**Stored data**
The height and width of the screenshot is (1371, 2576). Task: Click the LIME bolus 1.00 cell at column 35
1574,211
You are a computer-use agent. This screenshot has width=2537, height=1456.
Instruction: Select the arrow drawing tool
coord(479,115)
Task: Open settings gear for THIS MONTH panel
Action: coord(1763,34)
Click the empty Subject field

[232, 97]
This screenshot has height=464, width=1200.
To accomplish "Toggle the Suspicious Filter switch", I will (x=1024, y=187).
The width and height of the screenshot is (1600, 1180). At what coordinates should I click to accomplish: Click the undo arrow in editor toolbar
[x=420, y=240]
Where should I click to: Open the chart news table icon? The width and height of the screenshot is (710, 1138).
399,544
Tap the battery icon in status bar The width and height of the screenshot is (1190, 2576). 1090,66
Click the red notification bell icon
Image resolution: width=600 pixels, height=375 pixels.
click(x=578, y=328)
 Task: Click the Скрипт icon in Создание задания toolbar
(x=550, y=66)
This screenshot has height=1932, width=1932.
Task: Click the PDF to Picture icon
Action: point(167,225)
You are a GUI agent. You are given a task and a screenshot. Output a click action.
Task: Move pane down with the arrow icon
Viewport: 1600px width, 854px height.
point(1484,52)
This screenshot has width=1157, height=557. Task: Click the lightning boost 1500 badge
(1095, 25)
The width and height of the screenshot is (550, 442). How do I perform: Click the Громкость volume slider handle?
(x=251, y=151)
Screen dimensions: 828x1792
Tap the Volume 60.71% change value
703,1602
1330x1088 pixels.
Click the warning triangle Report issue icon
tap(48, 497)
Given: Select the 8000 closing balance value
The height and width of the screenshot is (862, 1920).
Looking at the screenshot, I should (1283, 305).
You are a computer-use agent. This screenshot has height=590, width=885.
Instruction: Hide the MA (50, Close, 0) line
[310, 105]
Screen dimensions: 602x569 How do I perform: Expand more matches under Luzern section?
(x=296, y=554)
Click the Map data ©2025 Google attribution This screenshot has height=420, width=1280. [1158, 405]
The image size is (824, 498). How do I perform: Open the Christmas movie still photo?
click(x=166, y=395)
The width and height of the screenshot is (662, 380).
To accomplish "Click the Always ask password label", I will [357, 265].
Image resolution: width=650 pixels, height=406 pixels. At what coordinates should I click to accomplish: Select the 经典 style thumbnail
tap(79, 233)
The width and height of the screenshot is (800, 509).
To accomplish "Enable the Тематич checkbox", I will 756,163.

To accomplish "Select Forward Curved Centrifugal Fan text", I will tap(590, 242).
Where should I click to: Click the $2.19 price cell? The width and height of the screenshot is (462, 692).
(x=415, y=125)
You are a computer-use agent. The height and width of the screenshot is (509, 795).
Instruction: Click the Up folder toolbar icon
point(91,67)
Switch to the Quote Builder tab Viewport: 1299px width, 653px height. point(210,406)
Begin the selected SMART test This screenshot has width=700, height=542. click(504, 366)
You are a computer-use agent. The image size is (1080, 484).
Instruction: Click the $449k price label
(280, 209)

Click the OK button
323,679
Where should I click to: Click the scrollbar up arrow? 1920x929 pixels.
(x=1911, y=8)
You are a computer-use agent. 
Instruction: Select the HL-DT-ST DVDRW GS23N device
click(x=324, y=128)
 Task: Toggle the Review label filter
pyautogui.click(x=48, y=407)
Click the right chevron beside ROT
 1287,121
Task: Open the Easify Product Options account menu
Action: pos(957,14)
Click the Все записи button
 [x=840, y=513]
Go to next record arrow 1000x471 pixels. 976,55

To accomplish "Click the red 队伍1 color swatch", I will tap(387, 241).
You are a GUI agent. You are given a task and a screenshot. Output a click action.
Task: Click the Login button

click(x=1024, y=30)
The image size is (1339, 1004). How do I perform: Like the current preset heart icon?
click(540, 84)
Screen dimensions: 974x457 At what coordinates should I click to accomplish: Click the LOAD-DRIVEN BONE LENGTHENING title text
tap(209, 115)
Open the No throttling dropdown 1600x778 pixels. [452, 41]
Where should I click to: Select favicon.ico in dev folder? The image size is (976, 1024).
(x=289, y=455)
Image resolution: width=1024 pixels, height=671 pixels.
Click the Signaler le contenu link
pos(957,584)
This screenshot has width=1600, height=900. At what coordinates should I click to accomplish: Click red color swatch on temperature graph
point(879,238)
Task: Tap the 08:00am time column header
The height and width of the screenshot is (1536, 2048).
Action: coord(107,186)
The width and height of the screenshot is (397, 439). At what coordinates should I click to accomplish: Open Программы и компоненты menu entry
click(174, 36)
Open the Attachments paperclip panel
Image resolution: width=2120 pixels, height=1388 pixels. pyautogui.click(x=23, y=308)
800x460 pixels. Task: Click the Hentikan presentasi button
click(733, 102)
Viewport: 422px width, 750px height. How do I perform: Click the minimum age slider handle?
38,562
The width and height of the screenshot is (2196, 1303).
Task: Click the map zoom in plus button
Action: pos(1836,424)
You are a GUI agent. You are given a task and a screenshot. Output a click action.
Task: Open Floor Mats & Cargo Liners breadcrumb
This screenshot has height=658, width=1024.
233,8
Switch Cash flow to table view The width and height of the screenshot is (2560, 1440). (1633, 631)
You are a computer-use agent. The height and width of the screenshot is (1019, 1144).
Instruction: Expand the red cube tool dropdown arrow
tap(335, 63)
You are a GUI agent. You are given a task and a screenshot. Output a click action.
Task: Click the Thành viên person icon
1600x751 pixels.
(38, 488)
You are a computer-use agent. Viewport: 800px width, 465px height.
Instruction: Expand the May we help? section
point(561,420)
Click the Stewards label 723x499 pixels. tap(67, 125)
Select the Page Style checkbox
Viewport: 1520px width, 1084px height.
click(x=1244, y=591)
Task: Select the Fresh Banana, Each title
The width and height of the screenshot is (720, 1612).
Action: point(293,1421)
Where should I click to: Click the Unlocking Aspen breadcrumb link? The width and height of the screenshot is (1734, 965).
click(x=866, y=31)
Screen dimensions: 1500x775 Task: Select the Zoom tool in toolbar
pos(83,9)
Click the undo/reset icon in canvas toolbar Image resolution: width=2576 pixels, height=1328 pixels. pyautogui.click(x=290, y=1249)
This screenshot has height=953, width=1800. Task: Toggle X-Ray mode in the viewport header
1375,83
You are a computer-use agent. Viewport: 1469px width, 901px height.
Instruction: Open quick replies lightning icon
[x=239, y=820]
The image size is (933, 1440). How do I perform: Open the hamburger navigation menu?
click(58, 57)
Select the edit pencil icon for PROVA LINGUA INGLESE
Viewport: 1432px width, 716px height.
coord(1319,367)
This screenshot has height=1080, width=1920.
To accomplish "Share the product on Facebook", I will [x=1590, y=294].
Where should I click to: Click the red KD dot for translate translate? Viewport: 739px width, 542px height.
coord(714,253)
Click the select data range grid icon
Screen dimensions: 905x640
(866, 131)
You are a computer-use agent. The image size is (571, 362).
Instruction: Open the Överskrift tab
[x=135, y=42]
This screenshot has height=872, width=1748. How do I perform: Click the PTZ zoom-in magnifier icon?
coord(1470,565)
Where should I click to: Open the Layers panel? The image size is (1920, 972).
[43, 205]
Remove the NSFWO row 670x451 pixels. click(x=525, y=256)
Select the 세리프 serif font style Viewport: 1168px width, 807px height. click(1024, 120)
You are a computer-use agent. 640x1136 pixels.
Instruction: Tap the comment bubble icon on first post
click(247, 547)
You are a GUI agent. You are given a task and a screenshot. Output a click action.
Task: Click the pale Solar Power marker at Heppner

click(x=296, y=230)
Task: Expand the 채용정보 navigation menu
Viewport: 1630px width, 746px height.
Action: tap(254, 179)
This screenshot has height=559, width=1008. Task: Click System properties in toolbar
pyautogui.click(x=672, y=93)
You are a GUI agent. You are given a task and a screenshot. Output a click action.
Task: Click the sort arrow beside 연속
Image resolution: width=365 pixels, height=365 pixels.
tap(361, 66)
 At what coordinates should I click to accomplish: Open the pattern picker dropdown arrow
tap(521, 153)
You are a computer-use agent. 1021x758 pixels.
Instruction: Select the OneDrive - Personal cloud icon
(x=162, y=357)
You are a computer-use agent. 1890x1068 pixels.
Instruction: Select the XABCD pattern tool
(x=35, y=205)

**GIVEN INSTRUCTION**
Revise the entries from the line containing "Screen dimensions: 602x569" through the line containing "will tap(387, 241).", changing every "Instruction" to "Command" and leaving all else as it is. Return only those lines.

**SOLUTION TO THIS EXERCISE**
Screen dimensions: 602x569 How do I perform: Expand more matches under Luzern section?
(x=296, y=554)
Click the Map data ©2025 Google attribution This screenshot has height=420, width=1280. [1158, 405]
The image size is (824, 498). How do I perform: Open the Christmas movie still photo?
click(x=166, y=395)
The width and height of the screenshot is (662, 380).
To accomplish "Click the Always ask password label", I will [357, 265].
Image resolution: width=650 pixels, height=406 pixels. At what coordinates should I click to accomplish: Select the 经典 style thumbnail
tap(79, 233)
The width and height of the screenshot is (800, 509).
To accomplish "Enable the Тематич checkbox", I will 756,163.

To accomplish "Select Forward Curved Centrifugal Fan text", I will tap(590, 242).
Where should I click to: Click the $2.19 price cell? The width and height of the screenshot is (462, 692).
(x=415, y=125)
You are a computer-use agent. The height and width of the screenshot is (509, 795).
Command: Click the Up folder toolbar icon
point(91,67)
Switch to the Quote Builder tab Viewport: 1299px width, 653px height. point(210,406)
Begin the selected SMART test This screenshot has width=700, height=542. click(504, 366)
You are a computer-use agent. The image size is (1080, 484).
Command: Click the $449k price label
(280, 209)

Click the OK button
323,679
Where should I click to: Click the scrollbar up arrow? 1920x929 pixels.
(x=1911, y=8)
You are a computer-use agent. 
Command: Select the HL-DT-ST DVDRW GS23N device
click(x=324, y=128)
 Task: Toggle the Review label filter
pyautogui.click(x=48, y=407)
Click the right chevron beside ROT
 1287,121
Task: Open the Easify Product Options account menu
Action: pos(957,14)
Click the Все записи button
 [x=840, y=513]
Go to next record arrow 1000x471 pixels. 976,55

To accomplish "Click the red 队伍1 color swatch", I will tap(387, 241).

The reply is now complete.